TASK DETAILS
Reproduce word for word the stretch of the biological clock text from "Principles of the" through "of the neurons.".

DOCUMENT SECTION
Most organisms have a biological clock which has evolved as a consequence of the rotation of the Earth around its axis. The biological clock generates rhythms of about 24 hours and adapts to daily changes in its environment.

Light is the main synchronizer of the biological clock to the external light-dark cycle, and is detected by photoreceptors in the eye. To determine the effects of light on the biological clock in mice, in vivo electrophysiological recordings of neurons of the biological clock were performed. Mice were exposed to various wavelengths of light using monochromatic LEDs.

Principles of the Biological Clock

Most organisms have a circadian clock, which has evolved as a consequence of the rotation of the earth around its axis. The circadian clock resides in the suprachiasmatic nucleus and generates rhythms of about 24 hours.

The suprachiasmatic nucleus adapts to daily changes in its environment. Light is the main synchronizer of the biological clock to the external light-dark cycle and is detected by ocular photoreceptors in the retina. Light information is then sent to the suprachiasmatic nucleus via the optic tract. In the suprachiasmatic nucleus, light information leads to an enhancement in electrical activity of the neurons.

Experimental Conditions

To determine the effects of light on the biological clock in mice, in vivo electrophysiological recordings of neurons were performed. Mice were exposed to three different wavelengths of light using monochromatic LEDs. The wavelengths of light used were UV (max 365 nm), blue (max 467 nm) and green (max 505 nm). During light exposure, the extracellular activity of a group of neurons of the suprachiasmatic nucleus were recorded.

The spectrometer used in these experiments is an AvaSpec-2048. We have since released its successor: the AvaSpec-ULS2048CL-EVO. This spectrometer was used to determine the exact wavelength of light, including the bandwidth and to determine the light intensity and amount of photons per wavelength light.

Results

Exposure to all three wavelengths of light led to an enhancement in electrical activity of neurons of the suprachiasmatic nucleus. The effects of light on electrical activity of the neurons were dependent on the wavelength, duration and intensity of light.

Similar to behavioural effects of light, the effects of light on electrical activity of the neurons were time dependent. Light exposure during the night led to a large enhancement in neuronal activity, while light exposure during the day led to a minimal increase.

RECORDED INFORMATION
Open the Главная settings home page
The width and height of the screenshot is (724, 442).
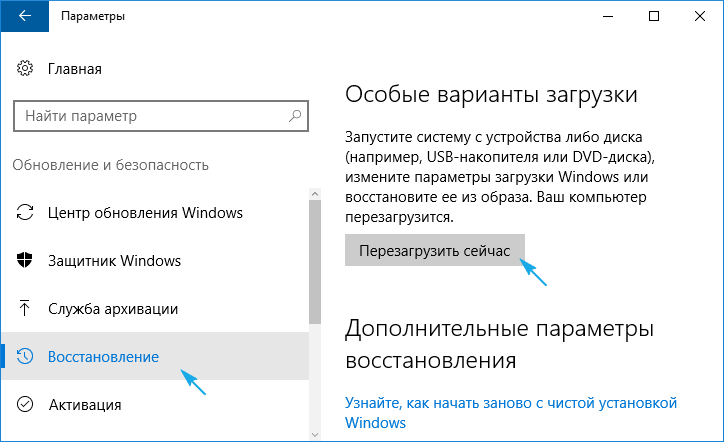coord(74,69)
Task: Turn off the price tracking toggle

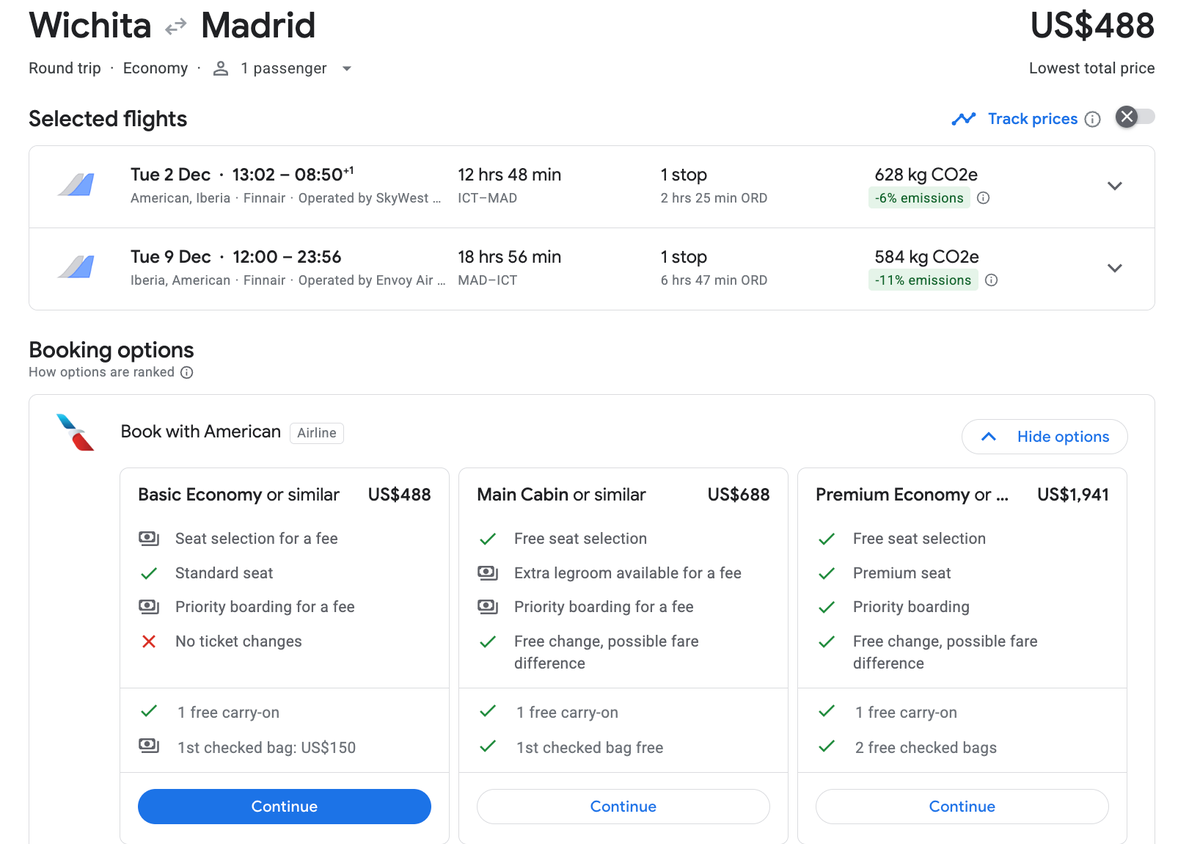Action: (1134, 117)
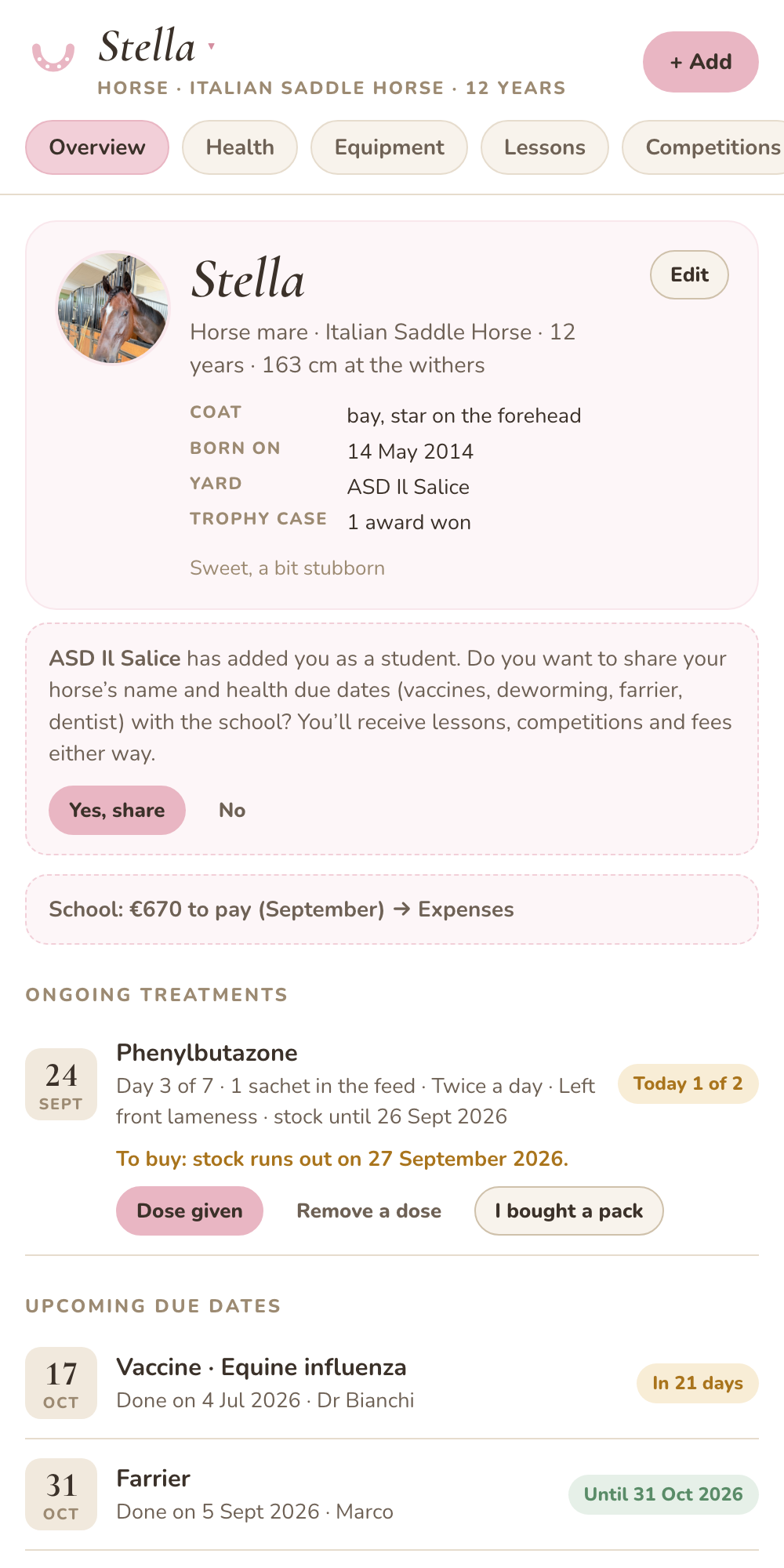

EXERCISE SOLUTION
Principles of the Biological Clock

Most organisms have a circadian clock, which has evolved as a consequence of the rotation of the earth around its axis. The circadian clock resides in the suprachiasmatic nucleus and generates rhythms of about 24 hours.

The suprachiasmatic nucleus adapts to daily changes in its environment. Light is the main synchronizer of the biological clock to the external light-dark cycle and is detected by ocular photoreceptors in the retina. Light information is then sent to the suprachiasmatic nucleus via the optic tract. In the suprachiasmatic nucleus, light information leads to an enhancement in electrical activity of the neurons.